* [Work to be completed] Only lines holding the word "computer" are needed; copy each of them from the material.

* [Dataset]
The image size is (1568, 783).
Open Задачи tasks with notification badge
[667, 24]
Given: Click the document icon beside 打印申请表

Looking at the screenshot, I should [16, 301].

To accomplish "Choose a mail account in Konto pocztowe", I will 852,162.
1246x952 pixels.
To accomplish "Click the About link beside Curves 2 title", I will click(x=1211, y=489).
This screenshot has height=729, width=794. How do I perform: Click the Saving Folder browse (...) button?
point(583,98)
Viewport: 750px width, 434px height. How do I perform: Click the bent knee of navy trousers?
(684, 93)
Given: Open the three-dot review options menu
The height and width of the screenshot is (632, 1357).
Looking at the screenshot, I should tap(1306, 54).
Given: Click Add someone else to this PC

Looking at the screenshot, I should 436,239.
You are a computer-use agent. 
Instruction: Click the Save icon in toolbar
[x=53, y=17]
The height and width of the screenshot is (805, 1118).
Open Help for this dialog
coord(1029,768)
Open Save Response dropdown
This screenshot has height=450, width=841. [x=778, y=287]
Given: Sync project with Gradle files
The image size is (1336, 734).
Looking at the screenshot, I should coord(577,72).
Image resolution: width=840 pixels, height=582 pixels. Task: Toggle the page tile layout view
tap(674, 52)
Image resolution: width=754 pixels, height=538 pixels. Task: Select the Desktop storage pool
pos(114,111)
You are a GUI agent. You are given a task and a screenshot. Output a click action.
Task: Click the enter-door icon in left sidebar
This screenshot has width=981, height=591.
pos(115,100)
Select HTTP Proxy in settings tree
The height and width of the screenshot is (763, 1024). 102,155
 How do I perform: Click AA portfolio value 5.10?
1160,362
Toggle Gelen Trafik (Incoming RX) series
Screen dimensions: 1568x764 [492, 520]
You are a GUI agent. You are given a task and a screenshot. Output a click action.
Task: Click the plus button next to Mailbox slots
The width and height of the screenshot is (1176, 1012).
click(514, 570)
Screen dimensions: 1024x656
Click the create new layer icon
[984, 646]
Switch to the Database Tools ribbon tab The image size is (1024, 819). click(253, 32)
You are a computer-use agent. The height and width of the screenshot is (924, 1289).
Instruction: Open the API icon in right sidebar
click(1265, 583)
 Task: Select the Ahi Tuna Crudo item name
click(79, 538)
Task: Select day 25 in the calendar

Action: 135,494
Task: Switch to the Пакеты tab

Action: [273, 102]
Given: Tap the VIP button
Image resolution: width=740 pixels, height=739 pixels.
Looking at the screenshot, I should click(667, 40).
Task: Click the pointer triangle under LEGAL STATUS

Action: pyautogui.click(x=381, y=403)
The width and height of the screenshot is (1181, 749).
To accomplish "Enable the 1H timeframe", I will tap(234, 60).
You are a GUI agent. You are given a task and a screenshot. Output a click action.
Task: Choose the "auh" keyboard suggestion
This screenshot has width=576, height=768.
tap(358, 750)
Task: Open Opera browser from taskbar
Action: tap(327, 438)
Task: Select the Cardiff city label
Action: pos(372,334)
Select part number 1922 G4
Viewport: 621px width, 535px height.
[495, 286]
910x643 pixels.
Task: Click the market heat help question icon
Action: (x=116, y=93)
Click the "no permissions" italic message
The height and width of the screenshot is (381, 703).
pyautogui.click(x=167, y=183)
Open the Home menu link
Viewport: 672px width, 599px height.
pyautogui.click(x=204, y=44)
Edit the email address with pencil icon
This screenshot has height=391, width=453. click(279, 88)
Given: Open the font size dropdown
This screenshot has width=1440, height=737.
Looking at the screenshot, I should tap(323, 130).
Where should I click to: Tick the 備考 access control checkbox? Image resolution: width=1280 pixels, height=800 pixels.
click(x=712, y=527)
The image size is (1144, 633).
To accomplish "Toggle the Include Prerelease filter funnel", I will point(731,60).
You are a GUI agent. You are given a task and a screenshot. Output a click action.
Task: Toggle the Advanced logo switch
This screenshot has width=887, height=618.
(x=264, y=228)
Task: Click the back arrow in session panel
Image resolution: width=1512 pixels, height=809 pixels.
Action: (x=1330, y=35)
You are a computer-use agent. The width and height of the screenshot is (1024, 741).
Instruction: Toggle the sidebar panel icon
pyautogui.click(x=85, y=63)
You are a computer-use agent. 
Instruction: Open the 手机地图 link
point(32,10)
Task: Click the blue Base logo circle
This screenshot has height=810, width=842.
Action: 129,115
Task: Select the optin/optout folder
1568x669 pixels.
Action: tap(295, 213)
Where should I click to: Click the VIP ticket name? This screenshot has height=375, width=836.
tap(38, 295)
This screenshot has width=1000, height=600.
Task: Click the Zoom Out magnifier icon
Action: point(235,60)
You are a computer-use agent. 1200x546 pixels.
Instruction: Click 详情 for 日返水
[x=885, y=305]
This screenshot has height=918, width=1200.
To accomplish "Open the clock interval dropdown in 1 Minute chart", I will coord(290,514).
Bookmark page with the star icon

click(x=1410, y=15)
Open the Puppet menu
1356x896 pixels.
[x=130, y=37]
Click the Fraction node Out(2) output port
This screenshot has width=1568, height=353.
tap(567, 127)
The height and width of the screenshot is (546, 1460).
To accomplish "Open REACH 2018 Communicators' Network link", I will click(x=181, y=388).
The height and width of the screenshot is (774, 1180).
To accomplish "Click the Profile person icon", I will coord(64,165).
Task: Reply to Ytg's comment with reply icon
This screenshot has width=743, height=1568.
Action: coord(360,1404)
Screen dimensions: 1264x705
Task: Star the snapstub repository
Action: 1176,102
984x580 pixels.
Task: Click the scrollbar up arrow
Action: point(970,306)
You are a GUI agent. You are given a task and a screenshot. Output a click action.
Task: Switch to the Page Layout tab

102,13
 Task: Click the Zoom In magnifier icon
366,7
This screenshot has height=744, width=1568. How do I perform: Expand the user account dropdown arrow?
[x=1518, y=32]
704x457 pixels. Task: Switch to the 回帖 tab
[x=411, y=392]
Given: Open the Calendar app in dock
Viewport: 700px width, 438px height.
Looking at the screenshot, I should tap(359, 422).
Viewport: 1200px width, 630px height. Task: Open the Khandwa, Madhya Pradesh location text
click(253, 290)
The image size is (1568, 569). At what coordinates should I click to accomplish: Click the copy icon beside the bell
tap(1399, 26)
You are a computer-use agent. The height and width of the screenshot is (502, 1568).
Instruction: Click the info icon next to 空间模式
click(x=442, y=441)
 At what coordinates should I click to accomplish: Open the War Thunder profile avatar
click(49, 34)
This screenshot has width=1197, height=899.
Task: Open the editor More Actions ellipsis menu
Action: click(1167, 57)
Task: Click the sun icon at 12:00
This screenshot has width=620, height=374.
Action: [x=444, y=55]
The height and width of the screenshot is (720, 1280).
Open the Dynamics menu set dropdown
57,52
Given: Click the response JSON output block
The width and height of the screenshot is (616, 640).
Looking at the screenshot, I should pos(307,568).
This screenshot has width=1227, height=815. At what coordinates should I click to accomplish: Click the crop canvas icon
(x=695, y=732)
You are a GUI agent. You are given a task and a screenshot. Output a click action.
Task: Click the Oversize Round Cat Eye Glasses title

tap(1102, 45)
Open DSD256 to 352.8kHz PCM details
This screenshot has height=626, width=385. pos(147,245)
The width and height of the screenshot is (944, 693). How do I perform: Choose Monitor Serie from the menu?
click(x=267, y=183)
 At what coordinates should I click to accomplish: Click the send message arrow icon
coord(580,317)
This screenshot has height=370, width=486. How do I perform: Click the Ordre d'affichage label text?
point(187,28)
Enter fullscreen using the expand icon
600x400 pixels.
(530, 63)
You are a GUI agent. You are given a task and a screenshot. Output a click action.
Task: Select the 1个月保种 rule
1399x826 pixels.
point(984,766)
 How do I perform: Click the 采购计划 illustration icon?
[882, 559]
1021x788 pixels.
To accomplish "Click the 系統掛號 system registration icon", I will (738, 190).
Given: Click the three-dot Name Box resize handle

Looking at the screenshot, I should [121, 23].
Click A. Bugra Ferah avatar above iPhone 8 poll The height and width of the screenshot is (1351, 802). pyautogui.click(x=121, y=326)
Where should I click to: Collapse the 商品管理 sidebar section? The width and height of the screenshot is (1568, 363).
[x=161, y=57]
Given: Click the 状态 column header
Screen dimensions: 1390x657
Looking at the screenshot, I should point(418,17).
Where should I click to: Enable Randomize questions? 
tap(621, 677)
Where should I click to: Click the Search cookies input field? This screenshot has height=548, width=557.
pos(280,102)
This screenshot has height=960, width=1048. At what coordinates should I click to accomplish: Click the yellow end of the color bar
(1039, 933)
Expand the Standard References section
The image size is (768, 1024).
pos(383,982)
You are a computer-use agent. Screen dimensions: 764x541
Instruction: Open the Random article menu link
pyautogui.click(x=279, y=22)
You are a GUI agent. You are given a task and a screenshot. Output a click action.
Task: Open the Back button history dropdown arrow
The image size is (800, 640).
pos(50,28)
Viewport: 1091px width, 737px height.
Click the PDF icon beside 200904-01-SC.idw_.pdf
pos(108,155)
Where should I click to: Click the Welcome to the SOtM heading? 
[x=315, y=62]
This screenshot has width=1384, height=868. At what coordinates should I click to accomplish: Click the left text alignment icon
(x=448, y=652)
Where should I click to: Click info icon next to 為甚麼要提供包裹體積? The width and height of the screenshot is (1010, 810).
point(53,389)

* [Task response]
You are a computer-use agent. 
You are a computer-use agent. The height and width of the screenshot is (924, 1289).
You are a computer-use agent. The width and height of the screenshot is (1024, 741).
You are a computer-use agent. 
You are a computer-use agent. 1200x546 pixels.
You are a computer-use agent. The height and width of the screenshot is (502, 1568).
You are a computer-use agent. Screen dimensions: 764x541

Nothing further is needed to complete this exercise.